Your child took someone's swimsuit, and you did not return it to the other person. Both these acts (your son taking something, and you not returning it in time) has already happened. Why do you need DCUM to approve or disapprove? We do not know you. The other person knows you somewhat, and she does not have a good impression of you. Worry about her impression because she knows you IRL.


I think once the crazy lady's request starts getting out there, she's going to be the one who has to worry what people think of her.

Over a bathing suit.


She sounds self-absorbed. There will be more stories, after this one, I imagine.


How can she be self-absorbed, when it wasn't her suit that was taken by mistake? I don't think there's anything crazy about asking for a stolen by accident item to be returned immediately. OP doesn't want to return it immediately, which means she should keep closer tabs on her child who takes other people's things, if she doesn't want to be doing this for the next 10 years.


Again the word stolen. The kid is 6/7 . Really you need to let it go and just enjoy your vacation.


Again- you don't read very well. Try it again. Sound it out.


The word stolen, by definition, requires intent. Grabbing the wrong swim suit by mistake is not stealing.


Seriously. I'm on the Jersey shore right now and I'm pretty sure I could WALK to the Target here in 15 minutes.


?

The jersey shore isn't a town, people. I assure you that you won't find a Target or a kid's swim trunks for under $40 in Stone Harbor or Avalon. And you won't pass a target on the way there. Those beach towns don't have a boardwalk---just a little Main Street with upscale shops. And the family probably planned to leave at 6am and can't hit a local target on their way out of town.


You get to the Jersey shore by driving up 95 for hours. A big box store is not hard to find and don't most people stop for stuff along the way when going on a driving vacation? Come on. You can't possibly be arguing that it is impossible to replace a Target bathing suit while driving through the mid-Atlantic States.


It is an inconvience and the whole finding a target, pulling off, finding and buying a suit will probably take 50 minutes. Why should the other mom be subjected to this inconvience but not OP? OP is clearly outsourcing her childcare (see: she didn't go to party or maybe this wouldn't have happened) so of COURSE she thinks she shouldn't have to drive anywhere.


Because that is life with kids. Her kid went to a pool party, took off his suit, didn't immediately wrap it in a towel and put it in his bag, another kid had the same suit in a different size, the suits got switched. So, on the way to the beach she stops and picks up a new one along with some extra sunscreen. While they are stopped they get some lunch. No one stresses about it and everyone has a lovely weekend.
Anonymous
I'm the PP with only one swimsuit per kid. If it happened to me, I would be pissed off that OP didn't try to return in the same day after offering to do so.

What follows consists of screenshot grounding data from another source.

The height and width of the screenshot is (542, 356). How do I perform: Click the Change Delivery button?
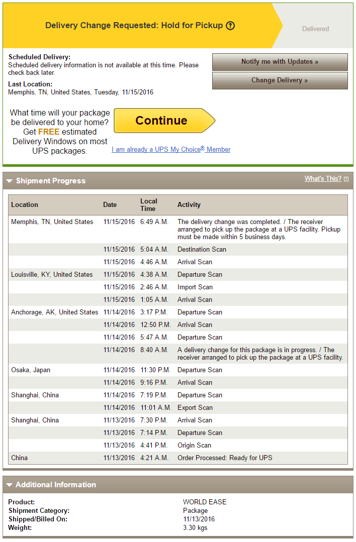[280, 80]
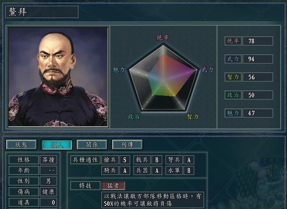Click the 性格 value 莽撞
The width and height of the screenshot is (287, 209).
[x=48, y=160]
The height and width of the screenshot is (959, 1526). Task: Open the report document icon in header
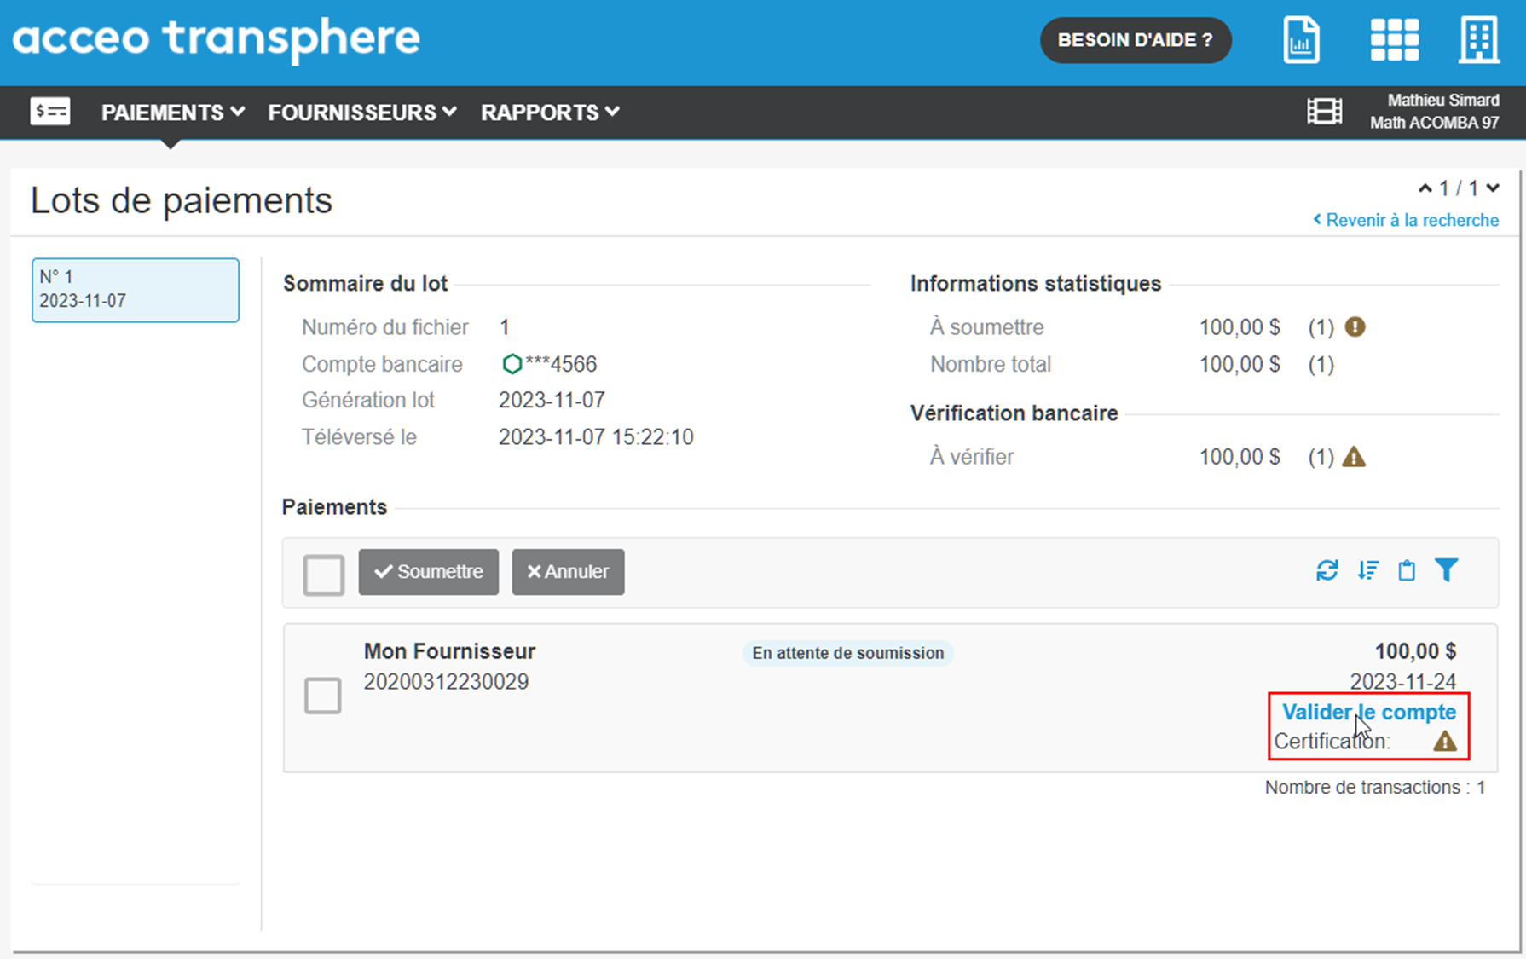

It cost a lot more to buy at the beach, which will take away some money from the travel. We have limited budget and time to make the travel.

I would definitely blacklisted the parent. She spoiled the beginning of the vacation. I'll reminded of her antics everytime I see swimsuit that I have to buy (pricey low quality swimsuit) to replace it.

Anonymous
I'm the PP with only one swimsuit per kid. If it happened to me, I would be pissed off that OP didn't try to return in the same day after offering to do so.

It cost a lot more to buy at the beach, which will take away some money from the travel. We have limited budget and time to make the travel.

I would definitely blacklisted the parent. She spoiled the beginning of the vacation. I'll reminded of her antics everytime I see swimsuit that I have to buy (pricey low quality swimsuit) to replace it.


That's cool, you're obviously not a happy person and have issues.
Anonymous
Anonymous wrote:I'm the PP with only one swimsuit per kid. If it happened to me, I would be pissed off that OP didn't try to return in the same day after offering to do so.

It cost a lot more to buy at the beach, which will take away some money from the travel. We have limited budget and time to make the travel.

I would definitely blacklisted the parent. She spoiled the beginning of the vacation. I'll reminded of her antics everytime I see swimsuit that I have to buy (pricey low quality swimsuit) to replace it.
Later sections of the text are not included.